### Extract to read
Medical marijuana may not provide long-term relief of sleep issues in people battling chronic pain, a new study finds, mainly because users may develop a tolerance to the drug.
The finding is important "considering the aging of the population, the relatively high prevalence of sleep problems in this population, along with the increasing use of medicinal cannabis," said an Israeli team led by Sharon Sznitman, from the School of Public Health at the University of Haifa.
According to the study authors, chronic pain affects between 19 percent to 37 percent of adults in the developed world, many who have sleep problems.
Some are turning to medical marijuana for help getting good shut-eye. But how well does it work?
To find out, Sznitman's group assessed sleep and pain in 128 patients who'd had chronic pain for at least a year. All were over age 50 and about half -- 66 -- said they used medical marijuana to help manage their sleep problems.
The type of sleep issues varied: About 1 in 4 patients said they always woke up early and weren't able to get back to sleep; 1 in 5 said they always had difficulty falling asleep, and 27 percent said they woke up during the night.
Of the patients who used marijuana, average duration of use was four years, using an average of 31 grams of the drug per month. Most -- 69 percent -- said they smoked marijuana, and about 1 in 5 used either cannabis oil or vapor.
The study found that pot users were less likely to wake during the night, but there were no differences between users and nonusers in the time it took them get to sleep or in the frequency of early awakening.
And there seemed to be a downside: The researchers found that more frequent marijuana use was associated with greater difficulty in falling asleep, plus more frequent awakenings during the night.
"This may signal the development of tolerance," Sznitman's team wrote.

### Data block

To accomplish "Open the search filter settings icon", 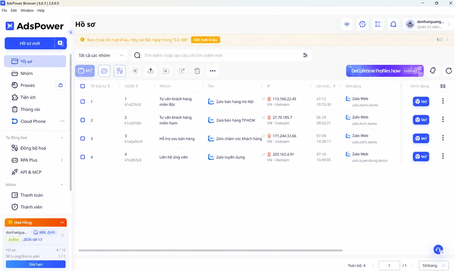I will (x=305, y=55).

### Exercise instructions
a: Reproduce the passage of the article on medical marijuana and sleep, starting at "Some are turning" and ending at "oil or vapor.".
b: Carry the article on medical marijuana and sleep forward from its final sentence.

### Results of the tasks
a:
Some are turning to medical marijuana for help getting good shut-eye. But how well does it work?
To find out, Sznitman's group assessed sleep and pain in 128 patients who'd had chronic pain for at least a year. All were over age 50 and about half -- 66 -- said they used medical marijuana to help manage their sleep problems.
The type of sleep issues varied: About 1 in 4 patients said they always woke up early and weren't able to get back to sleep; 1 in 5 said they always had difficulty falling asleep, and 27 percent said they woke up during the night.
Of the patients who used marijuana, average duration of use was four years, using an average of 31 grams of the drug per month. Most -- 69 percent -- said they smoked marijuana, and about 1 in 5 used either cannabis oil or vapor.

b:
But the study couldn't prove cause-and-effect, so other factors might be at play. For example, the authors said that more frequent pot use might simply be an indicator that these people were in more pain or might be depressed/anxious. That might explain these participants' higher propensity for sleep problems.
One U.S. sleep medicine expert said that for some patients with chronic pain, medical marijuana can offer "some hope."
The new study is far from conclusive as to the drug's benefits or risks, said Dr. Margarita Oks, attending physician in pulmonary, critical care and sleep medicine at Lenox Hill Hospital in New York City.
"There was no mention of the exclusion of sleep-related disorders, such as obstructive sleep apnea, that can manifest with insomnia," she said, "and this may be a huge confounder."
And Oks said the fact that the study was done in Israel makes a difference, too.
In Israel, "cannabis is legalized and therefore concentrations of THC [the ingredient in marijuana that produces a high] can be objectively and reproducibly measured," she explained. "In the United States this is not yet the case."
A second study in the same issue of the journal concluded that cannabinoids (the active chemicals in medical marijuana) do not reduce cancer-related pain. This review pooled the results of five different studies involving more than 1,400 cancer patients. It was led by Dr. Jason Boland of the University of Hull in England.